ROG Ally running PS3 God of War, Source: ETA Prime
The Ryzen Z1 custom APU for ROG Ally, based on AMD Zen4 “Phoenix” silicon, has AVX512 instruction support. This means that many emulation engines can take advantage of the extended 256-bit SIMD vector extensions. These instructions expand the capabilities of 256-bit instructions by introducing advanced operations, such as data conversion, scatter operations, or permutations. Such calculations are often used by emulators, which can see a great boost from AVX512 instruction support.
This has been tested by ETA Prime who demonstrates that the latest handheld console is more than capable of running nearly all popular emulators, typically with much higher resolution and framerate, and all that with very low power.

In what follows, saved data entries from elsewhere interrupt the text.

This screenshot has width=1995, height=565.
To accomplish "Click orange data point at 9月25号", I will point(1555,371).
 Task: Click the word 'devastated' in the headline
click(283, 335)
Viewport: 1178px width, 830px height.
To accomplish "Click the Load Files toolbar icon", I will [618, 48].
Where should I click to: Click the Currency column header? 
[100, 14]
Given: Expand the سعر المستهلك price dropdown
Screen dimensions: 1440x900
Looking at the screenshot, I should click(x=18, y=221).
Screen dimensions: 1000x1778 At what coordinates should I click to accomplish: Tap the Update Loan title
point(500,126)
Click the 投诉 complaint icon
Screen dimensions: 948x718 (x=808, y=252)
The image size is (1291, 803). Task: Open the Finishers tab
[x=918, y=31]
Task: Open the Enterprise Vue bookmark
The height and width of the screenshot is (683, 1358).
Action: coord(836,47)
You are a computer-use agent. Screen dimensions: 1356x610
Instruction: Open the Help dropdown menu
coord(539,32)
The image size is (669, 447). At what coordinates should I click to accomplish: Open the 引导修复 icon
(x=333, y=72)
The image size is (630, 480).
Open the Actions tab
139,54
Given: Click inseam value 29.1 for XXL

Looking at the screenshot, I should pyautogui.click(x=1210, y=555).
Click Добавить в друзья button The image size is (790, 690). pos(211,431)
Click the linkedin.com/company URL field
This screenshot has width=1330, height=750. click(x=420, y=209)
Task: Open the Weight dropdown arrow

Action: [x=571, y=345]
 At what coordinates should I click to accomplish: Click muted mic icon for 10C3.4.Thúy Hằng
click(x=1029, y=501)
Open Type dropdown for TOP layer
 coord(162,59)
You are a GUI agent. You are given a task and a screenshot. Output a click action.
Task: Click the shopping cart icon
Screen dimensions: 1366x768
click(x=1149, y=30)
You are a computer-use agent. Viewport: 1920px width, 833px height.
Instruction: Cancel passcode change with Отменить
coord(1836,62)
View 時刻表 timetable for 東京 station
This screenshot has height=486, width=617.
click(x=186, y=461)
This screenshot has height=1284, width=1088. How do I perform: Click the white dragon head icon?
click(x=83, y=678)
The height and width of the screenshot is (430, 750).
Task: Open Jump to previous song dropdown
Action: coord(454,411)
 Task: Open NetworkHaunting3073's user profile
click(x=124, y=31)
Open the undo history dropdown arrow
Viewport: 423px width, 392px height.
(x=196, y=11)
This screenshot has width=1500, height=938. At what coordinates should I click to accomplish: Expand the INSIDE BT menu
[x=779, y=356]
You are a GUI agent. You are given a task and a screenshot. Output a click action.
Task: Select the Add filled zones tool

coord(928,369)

The console is even capable of running PS3 games which are challenging to emulate. The YouTuber shows off God of War running at 50–60 FPS at 1080p resolution easily, but this is one of the few games that requires 25-30W to run. Other games, should they be capped at 30FPS and native resolution can easily run in 7 to 15W power envelope, which should guarantee longer battery life.
ROG Ally running PSP/3DS/XBOX games, Source: ETA Prime
The console has been confirmed to support PlayStation 3 (RPCS3), Nintendo Switch (YUZU), Xbox 360 (CXBX), 3DS (Citra), PSP (PPSSPP), GameCube (Dolphin), PS2 (PSX2) and WiiU (CEMU).
ASUS ROG Ally features an 8 core Zen4 APU with a built-in RDNA3 GPU. This GPU has 12 Compute Units and can boost up to 2.7 GHz. In this configuration, the console costs $699, which is no doubt more than most of these consoles at launch; however, this allows gamers to combine their favorite gaming inventory into one product that can be carried around. If money is no issue, then some gamers may even consider buying the ROG XG RTX 4090 external GPU (around $2000), but this has not been tested yet with an emulating engine.